● YOUR TASK
When you reach a picture, leave it out; output everything else in the records exactly.

● DATA FOR THIS TASK
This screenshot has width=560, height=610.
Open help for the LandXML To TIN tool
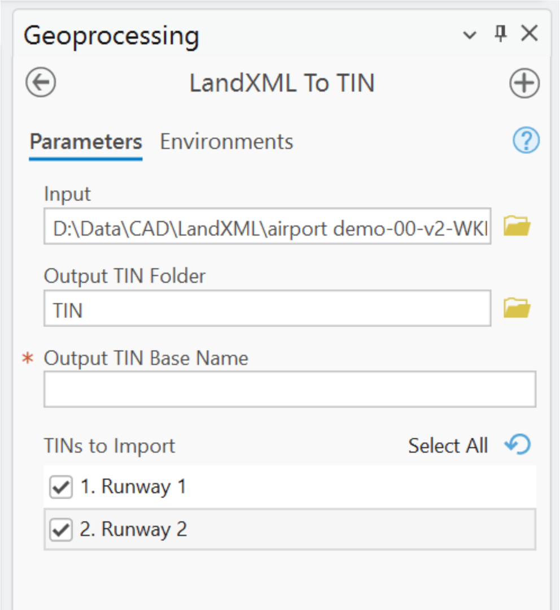525,141
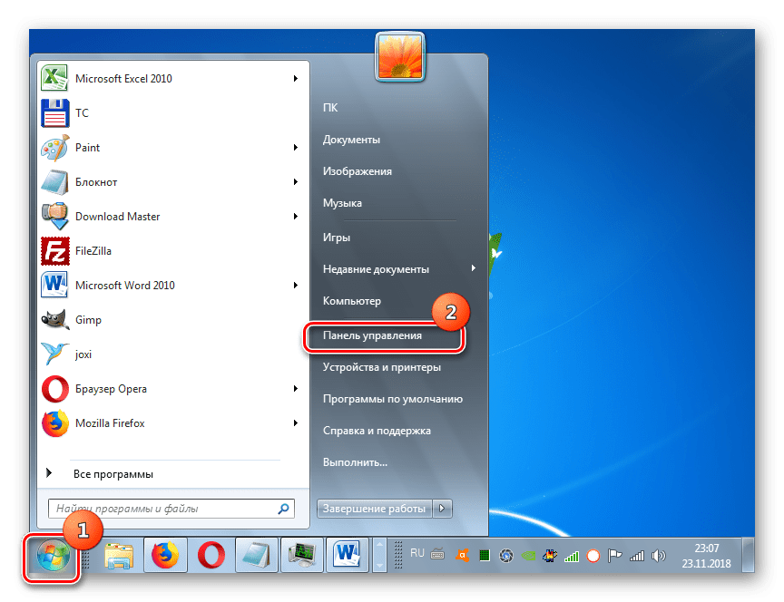784x602 pixels.
Task: Open Windows Explorer folder on the taskbar
Action: click(121, 554)
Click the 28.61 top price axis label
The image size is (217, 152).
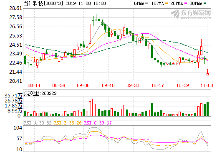coord(16,8)
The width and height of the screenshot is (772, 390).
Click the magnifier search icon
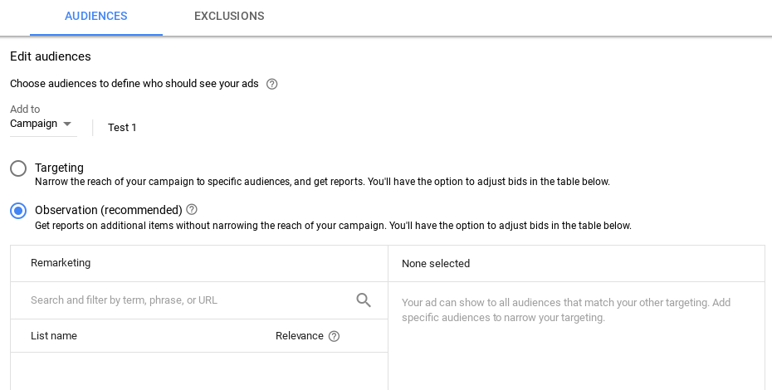pos(364,300)
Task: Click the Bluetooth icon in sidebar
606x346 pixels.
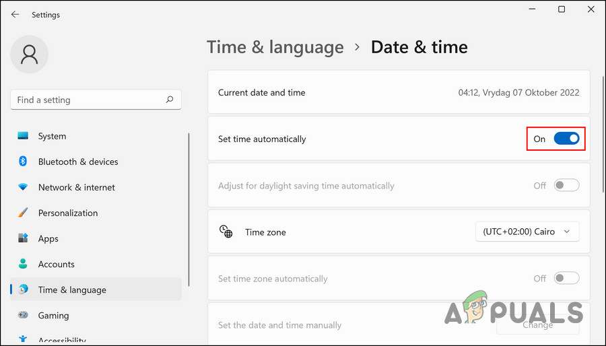Action: [23, 162]
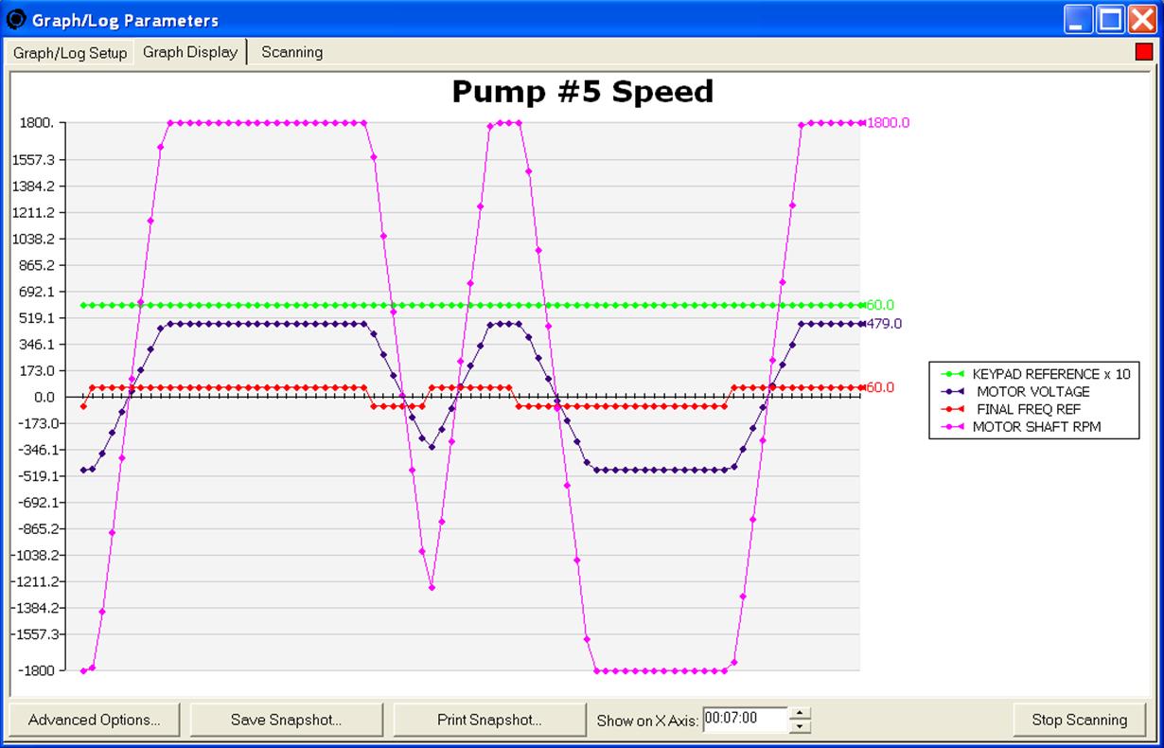The height and width of the screenshot is (748, 1164).
Task: Click the magenta MOTOR SHAFT RPM legend marker
Action: [953, 427]
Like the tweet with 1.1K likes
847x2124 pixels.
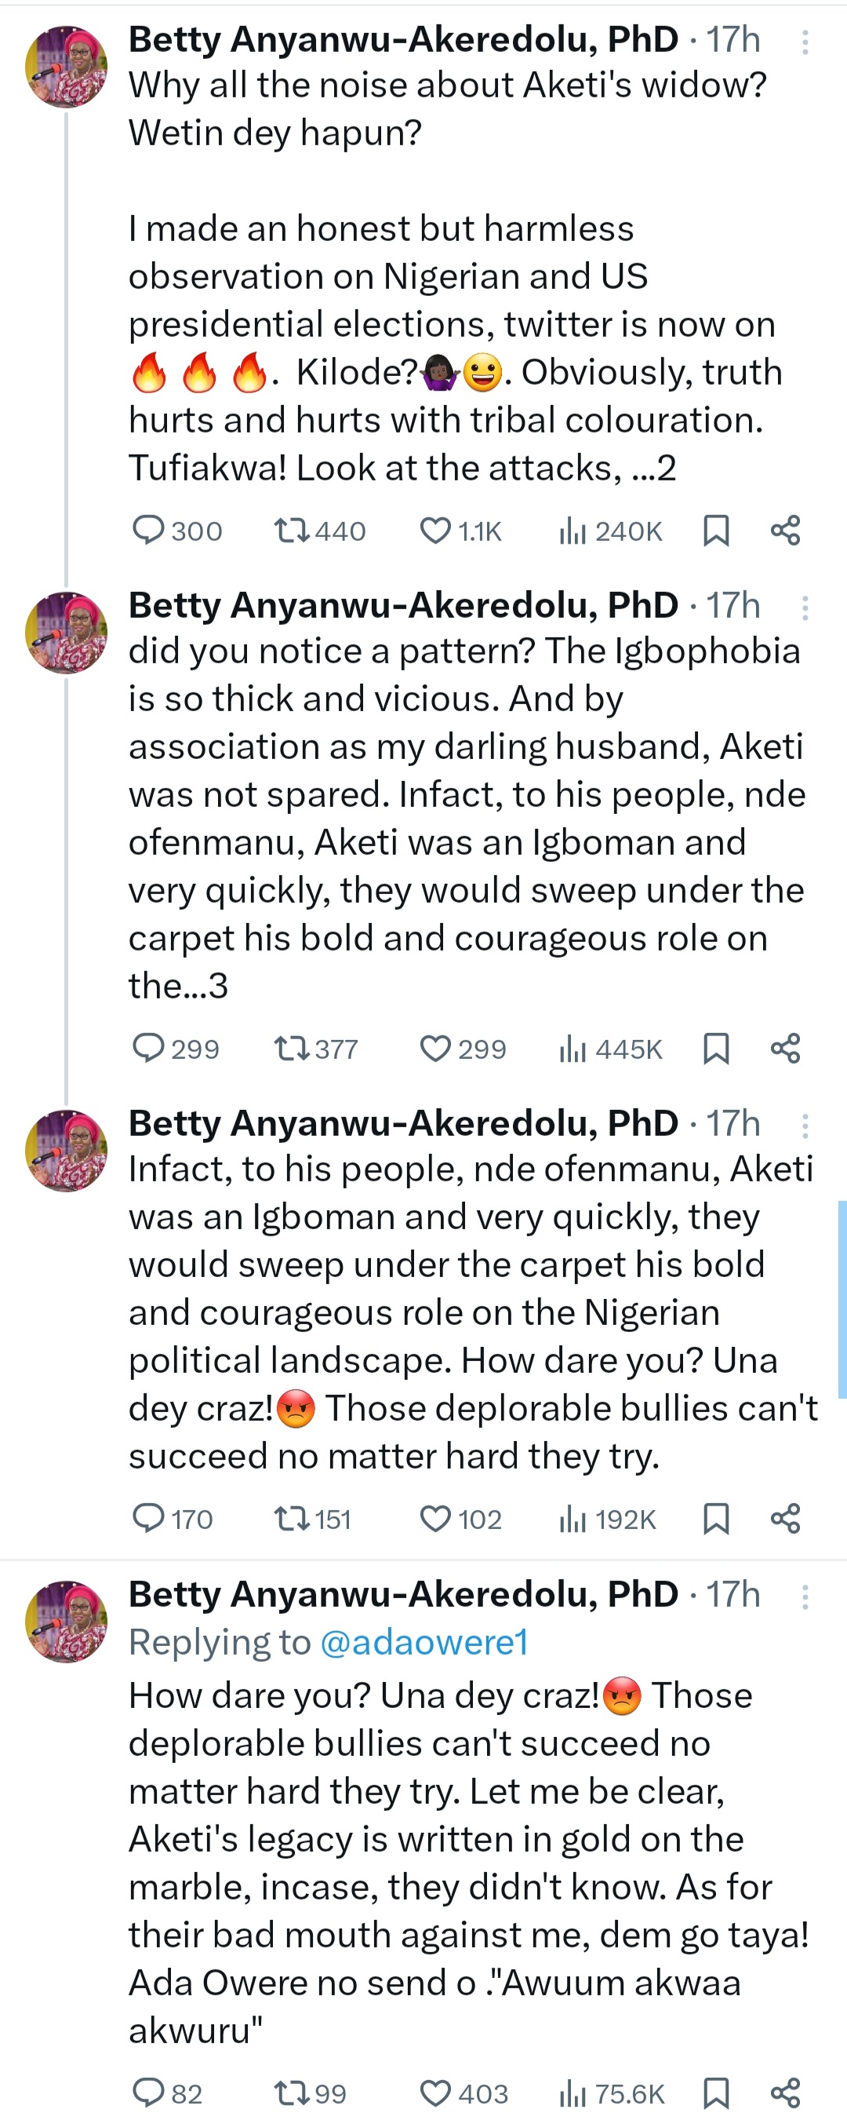tap(435, 530)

● REPLY TO THE EXERCISE
This screenshot has width=560, height=610.
Open help for the LandXML To TIN tool
525,141
784x602 pixels.
Task: Open Windows Explorer folder on the taskbar
Action: click(121, 554)
Click the 28.61 top price axis label
The image size is (217, 152).
coord(16,8)
The width and height of the screenshot is (772, 390).
Click the magnifier search icon
pos(364,300)
Task: Click the Bluetooth icon in sidebar
606x346 pixels.
Action: [23, 162]
The height and width of the screenshot is (748, 1164).
Task: Click the magenta MOTOR SHAFT RPM legend marker
Action: [953, 427]
Like the tweet with 1.1K likes
847x2124 pixels.
tap(435, 530)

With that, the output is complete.